#### Document section
File System Modules

To support a particular file system (FS), a kernel module implementing a special interface (file_system_module_info defined in <fs_interface.h>) has to be provided. As for any other module the std_ops() hook is invoked with B_MODULE_INIT directly after the FS module has been loaded by the kernel, and with B_MODULE_UNINIT before it is unloaded, thus providing a simple mechanism for one-time module initializations. The same module is used for accessing any volume of that FS type.

File System Objects

There are several types of objects a FS module has to deal with directly or indirectly:

  • A volume is an instance of a file system. For a disk-based file system it corresponds to a disk, partition, or disk image file. When mounting a volume the virtual file system layer (VFS) assigns a unique number (ID, of type dev_t) to it and a handle (type void*) provided by the file system. The VFS creates an instance of struct fs_volume that stores these two, an operation vector (fs_volume_ops), and other volume related items. Whenever the FS is asked to perform an operation the fs_volume object is supplied, and whenever the FS requests a volume-related service from the kernel, it also has to pass the fs_volume object or, in some cases, just the volume ID. Normally the handle is a pointer to a data structure the FS allocates to associate data with the volume.
########
### What the exercise asks
Reproduce the passage of the text on file system modules starting at "To support a" and ending at "that FS type.". The material that comes next is drawn from a different source than the text on file system modules.
#### Available data
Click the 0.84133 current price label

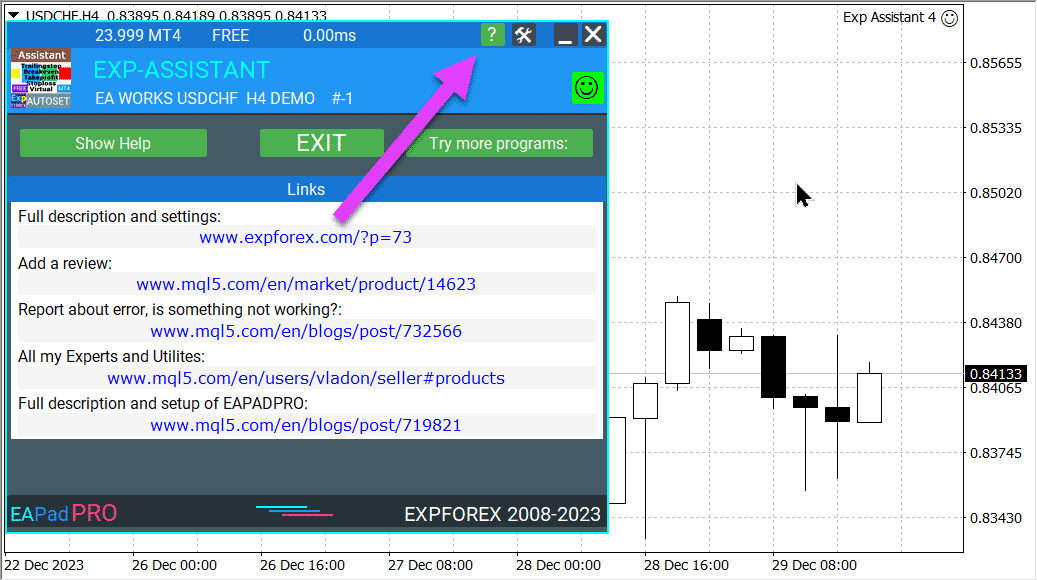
########
### Written response
To support a particular file system (FS), a kernel module implementing a special interface (file_system_module_info defined in <fs_interface.h>) has to be provided. As for any other module the std_ops() hook is invoked with B_MODULE_INIT directly after the FS module has been loaded by the kernel, and with B_MODULE_UNINIT before it is unloaded, thus providing a simple mechanism for one-time module initializations. The same module is used for accessing any volume of that FS type.